DNA sheds new light on victim of doomed Arctic trip
The Guardian Weekly|October 04, 2024
For more than a century, the bones of sailors who joined polar explorer Sir John Franklin's ill-fated Northwest Passage expedition lay scattered on the rocky shores of an Arctic island.
Leyland Cecco
DNA sheds new light on victim of doomed Arctic trip

Weatherbeaten and bleached, nearly a quarter of the anonymous remains bore the marks of cannibalism, reflecting a grim coda to the expedition.

Now, one of those men has been identified as Capt James Fitzjames from London, a discovery stemming from years of study by researchers at two Canadian universities, who isolated his DNA from a single molar and traced it to living relatives.

Fitzjames served as captain on HMS Erebus which, alongside HMS Terror, departed England in 1845, with the hope of traversing the Northwest Passage. The expedition ended in disaster, with all 129 crew members succumbing to the hostile elements of the Arctic.

Supplied material:
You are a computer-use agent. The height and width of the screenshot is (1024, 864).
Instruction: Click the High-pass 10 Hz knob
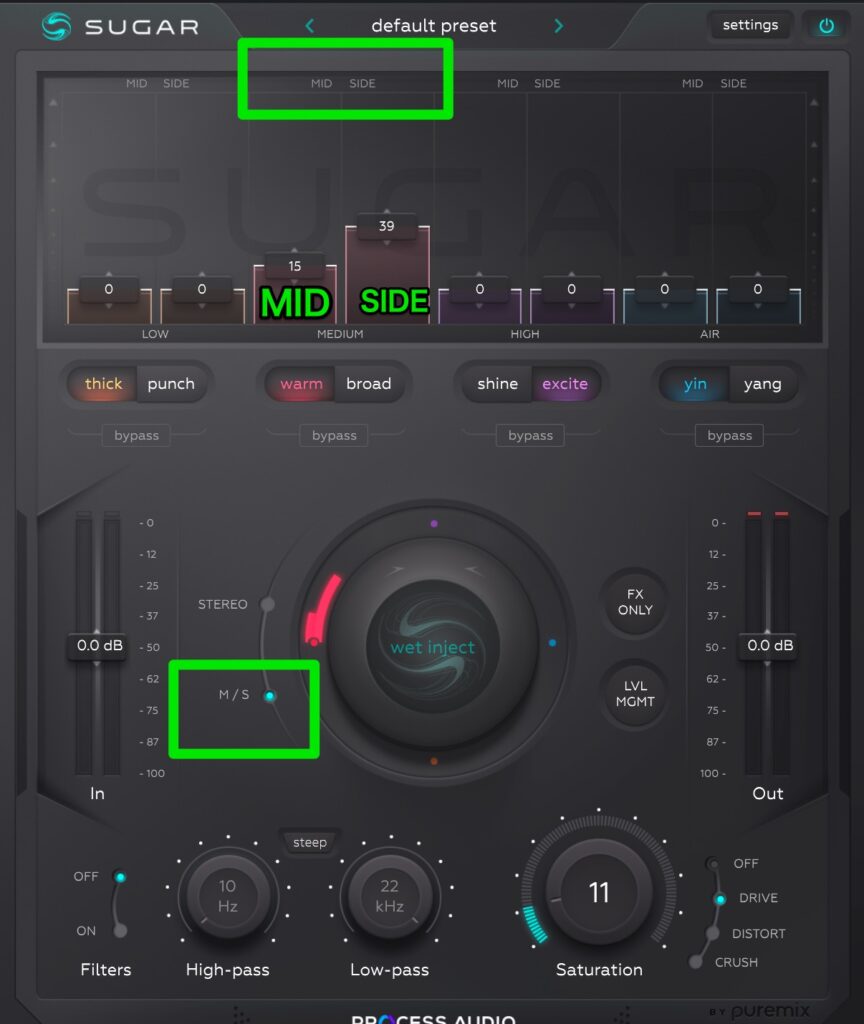(x=228, y=895)
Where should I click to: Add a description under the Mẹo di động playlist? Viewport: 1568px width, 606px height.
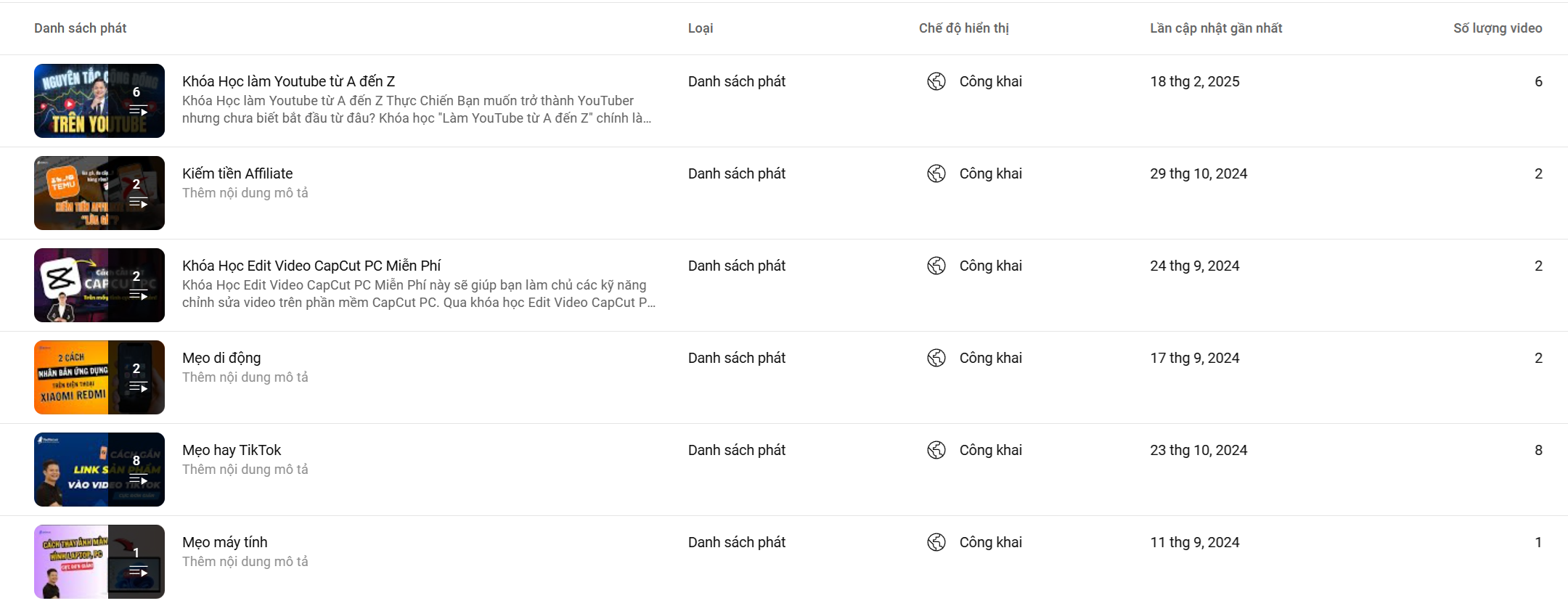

Activity 1:
Answer these questions from the article on the Franklin expedition:
(a) What share of the remains bore the marks of cannibalism?
(b) What source did researchers use to isolate Fitzjames's DNA?
(c) How many crew members died on the expedition?
Activity 2:
Carry on the article about the Franklin expedition from its final sentence.

Answer space 1:
(a) Nearly a quarter of the remains.
(b) A single molar.
(c) All 129 crew members.

Answer space 2:
Between 1847 and 1859, at least 36 expeditions set out in search of Franklin's lost ships, but all ended in failure.

It wasn't until researchers turned to Inuit oral history that they were able to locate the final resting place of the Erebus and the Terror in the past decade.

The remains of the crewmen were located much earlier at two sites on the south-west coast of King William Island, Nunavut. Search teams located boats lashed to large sleds, apparently bound for the Back River.